Rules should be tunable by non-engineers. The .arb format works because anyone can read it and understand what the system will do. When we needed to raise the Firecrawl daily cap from 20 to 500, it was a one-line change published in seconds. No deploy, no code review.

Start with caps, not permissions. Our first rules were all circuit breakers: stop if spend exceeds X, stop if the backlog exceeds Y. These prevent the worst outcomes immediately. Sophisticated routing and quality gates came later.

Log everything the Arbiter decides. Every matched rule, every denial, every routing decision goes to a log. When something goes wrong — and it will — the log tells you exactly which rule fired and why. This is how we discovered the research loop was burning Firecrawl credits: the deny logs showed 3,163 consecutive failures.

The Arbiter is for runtime, not design time. It doesn't tell agents how to do their work. It tells them when to start, when to stop, and which resources to use. The agents own execution. The Arbiter owns policy.

Getting started

If you're building autonomous agent systems and governance isn't part of your architecture yet, it should be. The Arbiter and the broader tooling ecosystem are available on GitHub. The gRPC interface means you can integrate from any language — we run Python and Go clients side by side with no friction.
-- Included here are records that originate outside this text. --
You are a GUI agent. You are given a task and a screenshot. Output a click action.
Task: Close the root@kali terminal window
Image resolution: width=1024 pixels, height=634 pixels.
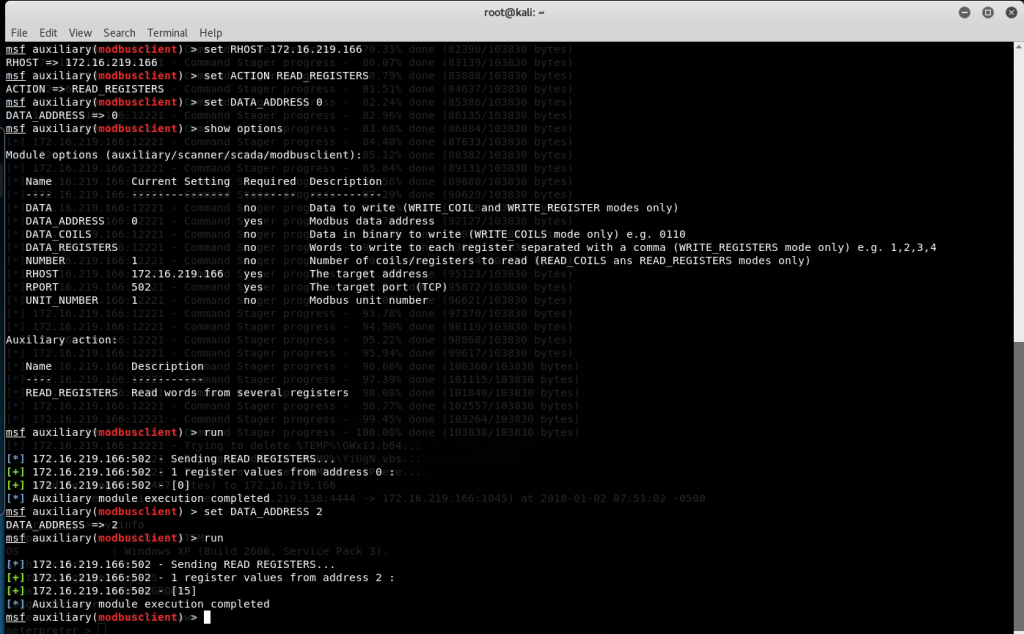point(1009,12)
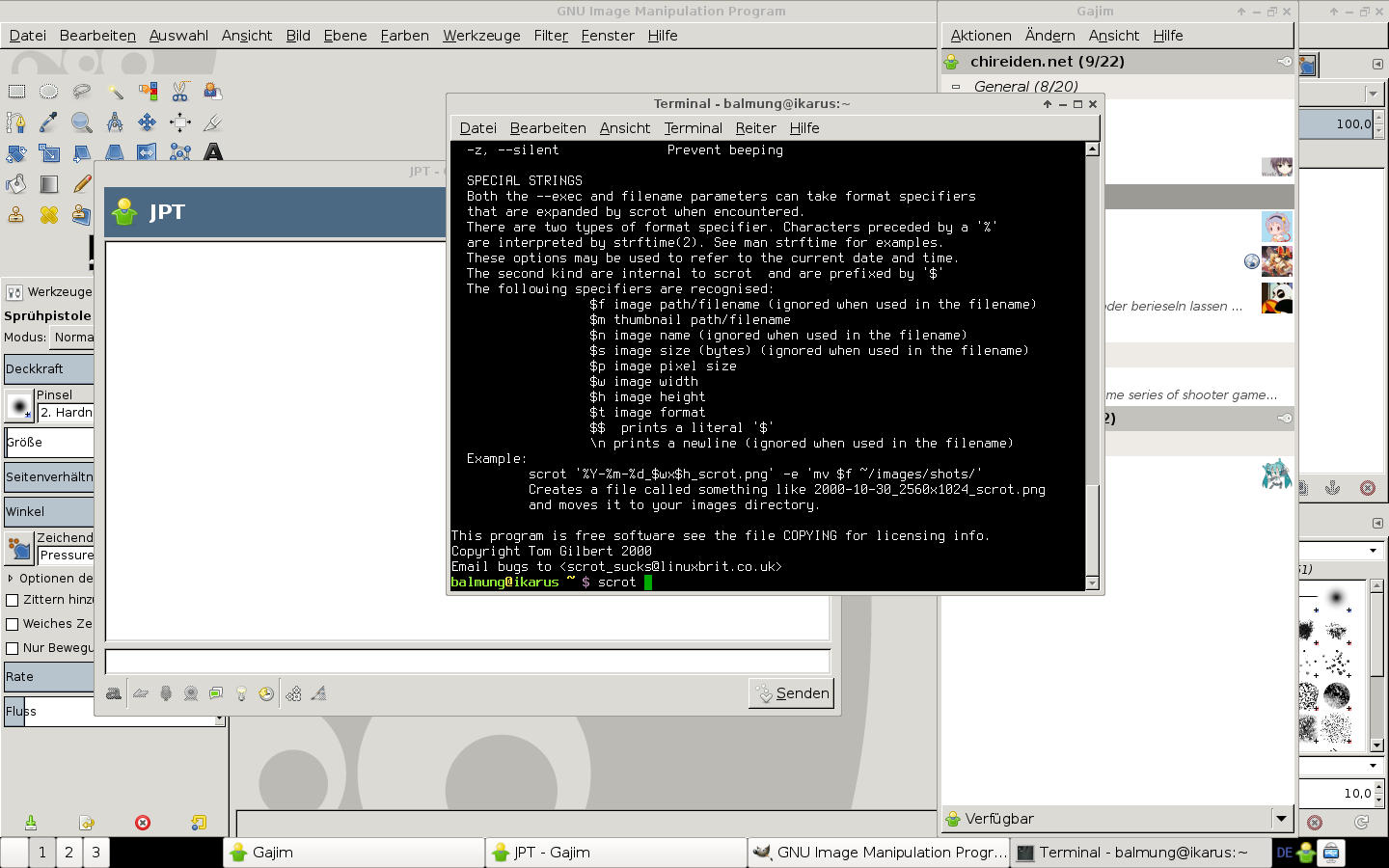The width and height of the screenshot is (1389, 868).
Task: Activate the Move tool
Action: [148, 122]
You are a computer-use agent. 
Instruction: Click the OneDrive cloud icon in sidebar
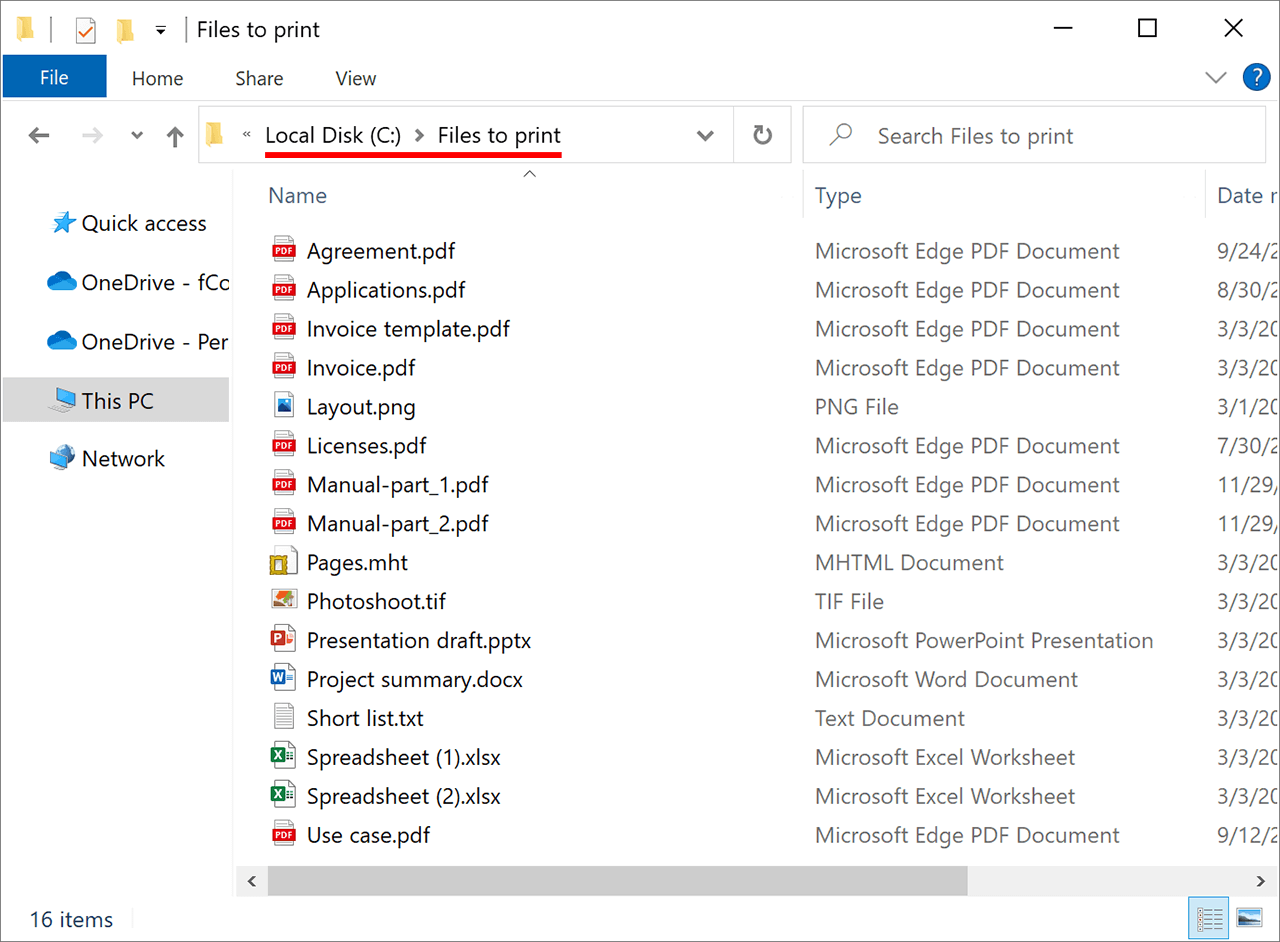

Start with cost circuit breakers. Add model routing when you have more than one provider. Layer in approval gates when your agents start touching production systems. The rules compound: each one you add makes the system more predictable without making it more rigid.

If your agents run for more than a few minutes unattended, they need an arbiter. Not because they're dangerous — but because autonomous systems optimize for completion, not wisdom. The governance layer is what bridges the gap.